How far away do you think it is?

basketball-courtBut before you take a closer look, take a moment to think about your own notions of distance. How far away do you think the moon is from the earth? If the earth was the size of a basketball, how far away is the moon?

People tend to think of the moon as being relatively close to the earth. In fact, my unscientific polling has shown that most think the distance to the moon is 2 to 4 earths away. But the truth is that the moon is much more distant.

Back to our basketball: A standard basketball is about 9.4 inches in diameter. Place our “basketball sized earth” directly under the net on a regulation sized NBA court. Where is the moon? At the 4-foot line? How about 6 feet away? Or maybe at the free throw line, 13 feet away?

No, the moon is actually all the way out at the 3-point line, 23.5 feet away. That is, you’d need 30 basketballs lined up side-to-side to the moon from our basketball sized earth.

The next question is how big is the moon at that scale? Half as big? The size of a softball maybe? Well, at that scale the moon would be only be 2.56 inches in diameter. That’d be slightly smaller than a baseball.

When you stop to think about that type of scale, you realize all our lunar accomplishments are that much more significant.

An accurate visual representation of relative distance between earth and moon.

An accurate visual representation of the relative distance between earth and moon.

In the first episode (Standing Up in the Milky Way), Tyson states the following, “If you stood on the surface of that long ago earth, the moon would have looked a hundred times brighter; it was ten times closer back then, locked in a much more intimate gravitational embrace.”

That’s very poetic, but the computer graphics displayed as he narrates show the moon at about “one earth diameter” away. Now lets look at some numbers:

Current Distance to the moon 384,400 km
Distance to moon if 10x closer 38,440 km
Earth Diameter 12,742 km
Moon Diameter 3,475 km
InfoGraph Cosmos Earth Moon

InfoGraph Cosmos Earth Moon

You can see that travelling to the moon is a huge deal. It was huge in the 1960s and it is still a huge deal. On the one hand, its true that the laws of motion are extremely predictable at that scale. That is, other than the combined gravity of the earth, moon, and sun, all other outside forces will have a negligible effect.

On the other hand, if your calculations are off by the smallest margin, you’ll end up in the depths of space with no way to get back. There is a LOT of empty space out there. Now, click to take a closer look at that InfoGraph (on the left) and see just how misleading the Cosmos graphics are.

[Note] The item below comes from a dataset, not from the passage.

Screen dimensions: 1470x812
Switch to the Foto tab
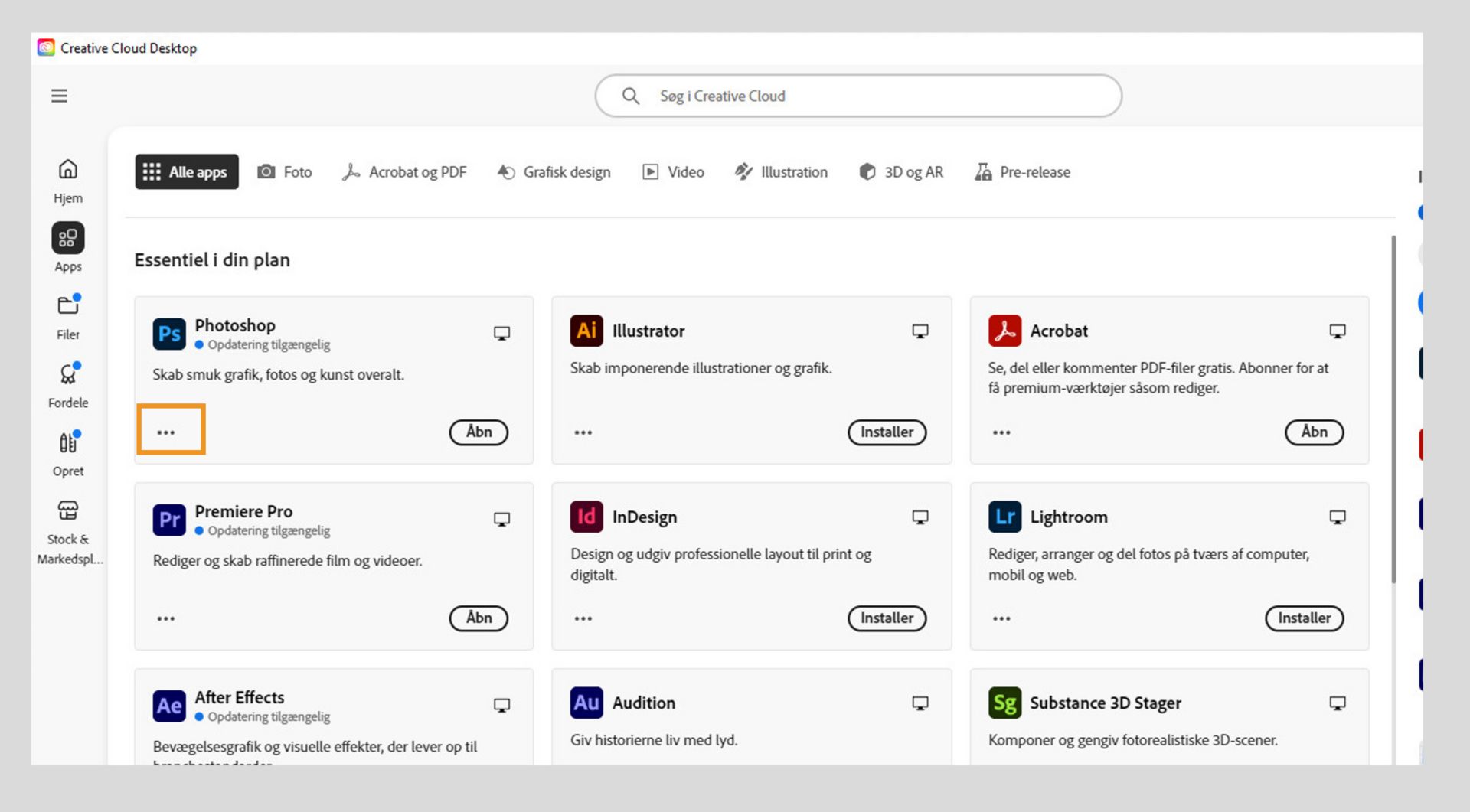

Am I nitpicking? Probably, but since Dr. Tyson pointed out that the earth is spinning the wrong direction in the Daily Show’s opening sequence I’m sure he understands my frustration.

Cosmos: A Spacetime Odyssey is a 2014 television series on Fox, hosted by Neil deGrasse Tyson and produced by Family Guy creator, Seth MacFarlane. This series is an update to the original “Cosmos: A Personal Voyage” hosted by Carl Sagan.